На скатерть выставлялся тонкий фарфоровый сервиз, бабушкино приданое, как та говорила. Бабушка была аристократических кровей, из бывших, воспитания строгого и с обостренным чувством прекрасного. Выйдя замуж за военного хирурга, поездила по стране, но ни на йоту не отступила от своих «великосветских замашек», как шутил дедушка. За семейным обедом непременный сервиз, и бабушка в белой блузе с обязательной крупной брошью и половником в руках щедро одаривала домашних горячим супом и своей любовью.
Она помнила это всеобъемлющее чувство любви, исходящее от полных бабушкиных рук, от ее сдержанной улыбки, от все понимающих глаз в тонких морщинках, словно дороги, которые она исходила, оставили на ее лице вечный след.
Как же они были счастливы тогда за большим теплого медового цвета столом…
Пожилая дама погладила край листа, будто пытаясь дотянуться кончиками пальцев до той, оставшейся в прошлом квартиры с пятью солнечными окнами.
– Смотри, Миш, а эта картина, похоже, не закончена, – дежурная по станции аккуратно развернула четвертую акварель.
– Интересно, что художник хотел здесь нарисовать? – задумчиво протянул полицейский, разглядывая изображение. – Вроде это угол Пятницкой…

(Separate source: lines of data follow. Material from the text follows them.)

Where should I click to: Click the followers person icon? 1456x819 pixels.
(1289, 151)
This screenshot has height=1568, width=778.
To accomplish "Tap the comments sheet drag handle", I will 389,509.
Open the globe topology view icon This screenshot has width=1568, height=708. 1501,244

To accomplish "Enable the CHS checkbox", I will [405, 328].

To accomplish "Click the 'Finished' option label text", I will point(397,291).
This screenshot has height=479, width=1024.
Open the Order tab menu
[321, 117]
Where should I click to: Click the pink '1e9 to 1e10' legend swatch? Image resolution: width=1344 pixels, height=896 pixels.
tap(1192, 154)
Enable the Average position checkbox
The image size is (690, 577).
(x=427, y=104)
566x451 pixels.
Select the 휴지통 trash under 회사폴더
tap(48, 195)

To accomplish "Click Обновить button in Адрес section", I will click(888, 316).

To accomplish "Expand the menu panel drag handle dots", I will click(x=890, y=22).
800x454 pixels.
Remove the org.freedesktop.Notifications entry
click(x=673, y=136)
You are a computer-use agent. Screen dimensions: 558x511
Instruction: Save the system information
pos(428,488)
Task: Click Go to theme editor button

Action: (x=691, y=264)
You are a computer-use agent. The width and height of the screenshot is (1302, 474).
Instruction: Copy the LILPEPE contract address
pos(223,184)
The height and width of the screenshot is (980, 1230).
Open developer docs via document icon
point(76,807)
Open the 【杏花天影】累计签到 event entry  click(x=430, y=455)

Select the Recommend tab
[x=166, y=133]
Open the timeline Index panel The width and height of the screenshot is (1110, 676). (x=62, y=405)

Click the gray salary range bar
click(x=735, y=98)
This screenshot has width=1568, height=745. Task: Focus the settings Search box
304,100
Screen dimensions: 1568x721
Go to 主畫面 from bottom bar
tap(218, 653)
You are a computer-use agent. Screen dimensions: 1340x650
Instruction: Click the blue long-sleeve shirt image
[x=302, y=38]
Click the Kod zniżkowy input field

– Нет, какая Пятницкая! Это Большая Никитская! Вон и часть дома с этой, как ее, инкрустацией, что ли… – возразила дежурная.
– Нет, мне кажется, он начал писать Малую Дмитровку, – предположила пожилая дама.
А Москва с затаенной улыбкой слушала, как в ее недрах, в маленькой дежурке метрополитена трое москвичей погружались в счастливое прошлое и старались дорисовать картину будущего.